● **設定課題 A**: 本文セクションによると、会計年度任用職員への勤勉手当の支給を可能とする改正地方自治法が成立したのはいつですか。

+++ 本文セクション

職責・能力・業績主義との闘いでは、民間企業の賃金改善を背景に賃金表の改定が想定され、賃上げとセットとなった昇給・昇格・成績率等に関する改悪提案が想定されます。職責・能力・業績主義を打破し、都庁職要求を実現するため、闘いの準備が必要です。
会計年度任用職員の処遇改善では、常勤職員・非常勤職員共通の要求として、全額期末手当として一時金の大幅増額を求めています。第一報酬の水準も抜本的には改善されていません。4月26日に、会計年度任用職員への勤勉手当の支給を可能とする改正地方自治法が成立。勤勉手当支給とセットとなった成績評価制度の強化等の改悪提案を許さず、都労連要求に基づく期末手当での増額などを求める取組が必要です。
定年年齢の引上げに関する給与制度の整備、2024年に予定されている地域手当の見直し、それに連動する職員全体の賃金カーブの引下げの可能性など多岐に渡る課題があります。
また、人事院の人材の確保と定着のための働き方改革などの動きは、都労連の交渉に大きな影響を及ぼす可能性があり、人事院勧告を注視する必要があります。
現業人事制度の改善については、2008年の8%切り下げ以降、現業職員の賃金は低水準に留め置かれており、給与水準の回復は大きな課題です。業務職給料表の作成方針の改善を含めた大幅な賃金引き上げを求めます。また、複線型任用制度の確立を求めるとともに、技能主任選考、技能長・担任技能長職昇任選考における枠の拡大、昇任基準の改善等を求めます。退職不補充の撤回と業務量に見合った人員配置を実現する必要があります。
組合加入促進のプロジェクトチームを立上げ
都庁職課題では、労働環境の改善等に取り組んでいきます。「職員の福利厚生・労働環境改善に関する要求書」「職員住宅の改善に関する要求書」を当局に提出し、要求実現に向けた交渉を行っています。島しょで働く職員の労働環境の改善は、島しょの厳しい状況を的確に把握し、都庁職として取組むとともに、都労連要求への反映を追求します。職員住宅は、引き続き第三号住宅を存続させ、職員住宅の改善を求めています。

++++++
+++ 格納エントリ

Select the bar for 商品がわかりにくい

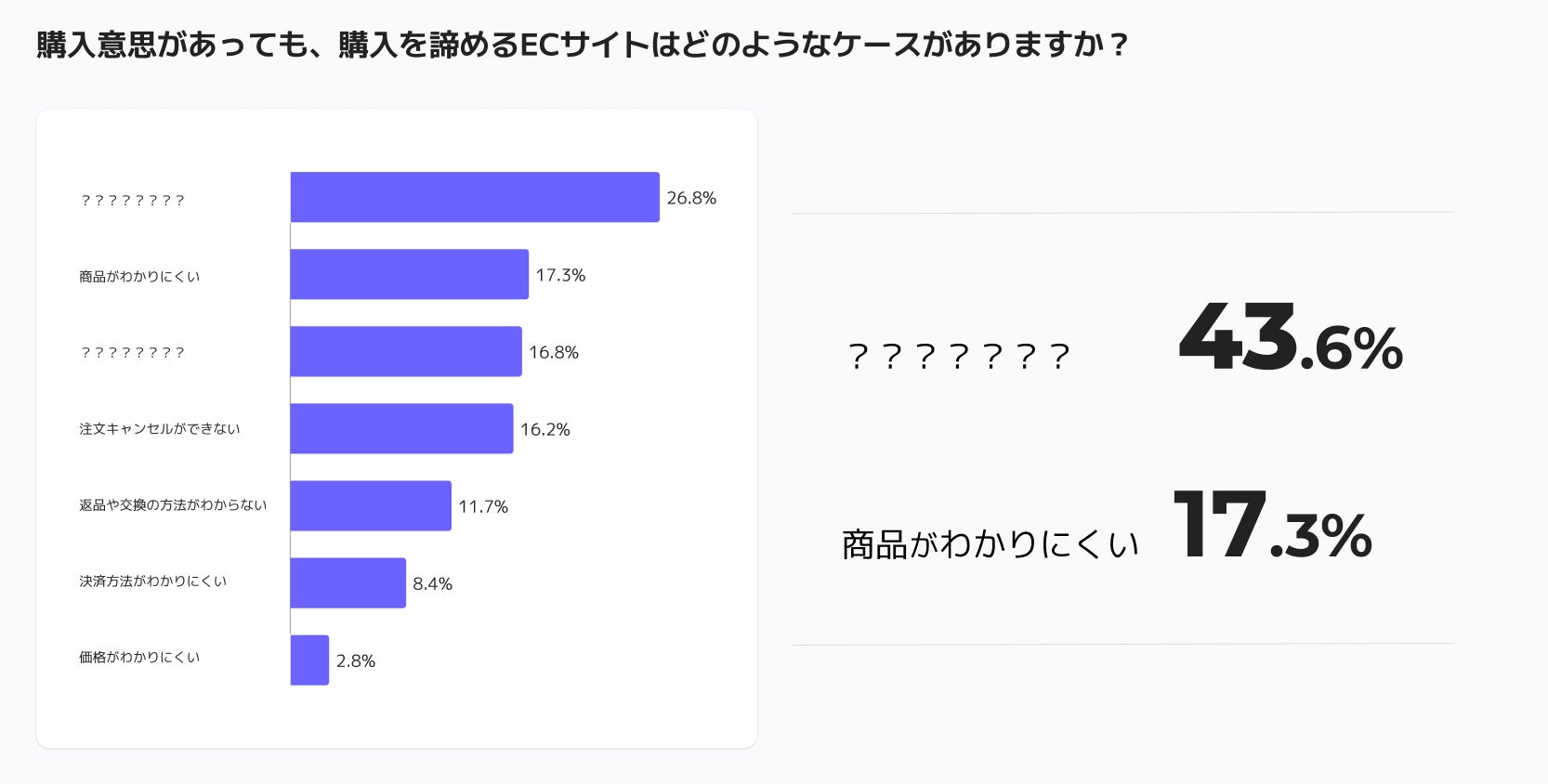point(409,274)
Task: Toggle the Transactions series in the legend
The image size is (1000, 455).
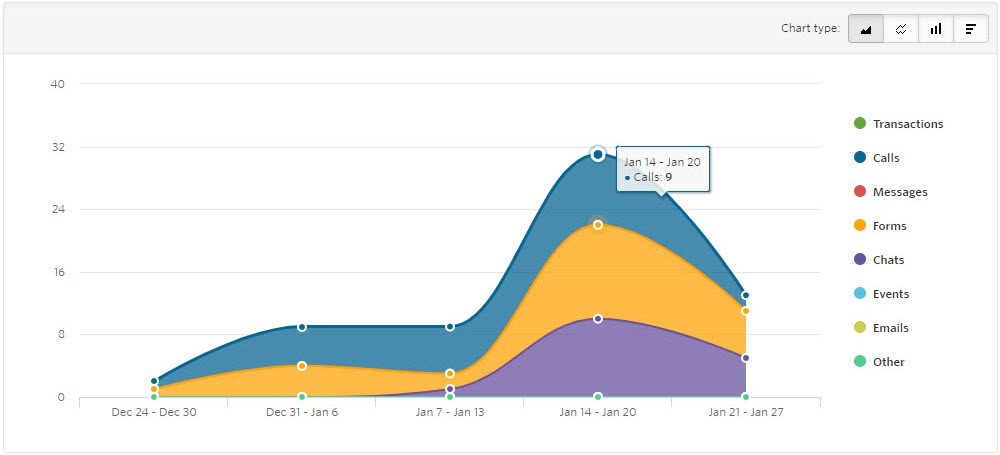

++++++
+++ 格納エントリ

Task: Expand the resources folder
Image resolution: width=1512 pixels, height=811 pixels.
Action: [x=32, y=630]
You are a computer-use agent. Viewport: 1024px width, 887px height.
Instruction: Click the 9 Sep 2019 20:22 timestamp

++++++
+++ 格納エントリ

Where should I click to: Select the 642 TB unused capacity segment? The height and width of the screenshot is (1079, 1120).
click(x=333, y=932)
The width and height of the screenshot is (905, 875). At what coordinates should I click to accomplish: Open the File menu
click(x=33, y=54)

++++++

● **設定課題 B**: 上記のエントリから、文字列「Task」を含む行をすべて抽出してください。大文字と小文字は区別します。

● **結果 A**: 4月26日です。

● **結果 B**:
Task: Toggle the Transactions series in the legend
Task: Expand the resources folder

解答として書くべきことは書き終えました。